The Black Saint and the Sinner Lady
album in studio
ArtistaCharles Mingus
Pubblicazione1963
Durata39:25
Dischi1
Tracce4
GenereJazz
Free jazz
EtichettaImpulse! Records
A-35 mono
AS-35 stereo
ProduttoreBob Thiele
Registrazione20 gennaio 1963
(New York)
Charles Mingus - cronologia
Album precedente
(1962)

«Componevo su spartiti immaginari...[1]»

The Black Saint and the Sinner Lady è un album in studio del musicista e contrabbassista jazz statunitense Charles Mingus, pubblicato nel 1963 dalla Impulse! Records.

Il disco consiste in un'unica lunga composizione divisa in quattro tracce e sei movimenti, parzialmente scritta come un balletto.[2]

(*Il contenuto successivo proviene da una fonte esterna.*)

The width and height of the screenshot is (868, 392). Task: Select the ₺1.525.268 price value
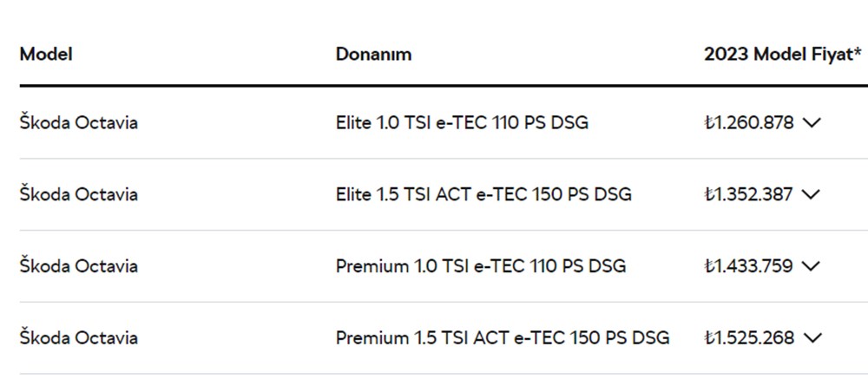tap(749, 338)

L'album possiede una posizione di rilievo nell'intera discografia mingusiana, trattandosi di un'opera ambiziosa nella quale l'autore si prefigge di raccontare il conflitto perpetuo del popolo afroamericano contro un fato avverso che ne impedisce l'emancipazione da secoli.[3]

Fu concepito come una sorta di "catarsi" del popolo nero vissuta attraverso un artista che ne rappresenta le sofferenze, le contraddizioni, e le pulsioni più sofferte. Charles Mingus, nonostante appartenesse alla borghesia nera e non fosse cresciuto nelle classi sociali più disagiate, era rabbiosamente consapevole della condizione di inferiorità nella quale era tenuto il suo popolo, ed era calato in questa perenne lotta. L'intento dell'autore era quello di tratteggiare attraverso la musica dei neri per antonomasia, il jazz, un profilo della sua esistenza, quella di un musicista afroamericano dalla psiche in precario equilibrio, sconvolto dalla condizione della propria gente. Grazie alla musica, Mingus vuole veicolare un messaggio libertario di speranza e di emancipazione sociale.[4]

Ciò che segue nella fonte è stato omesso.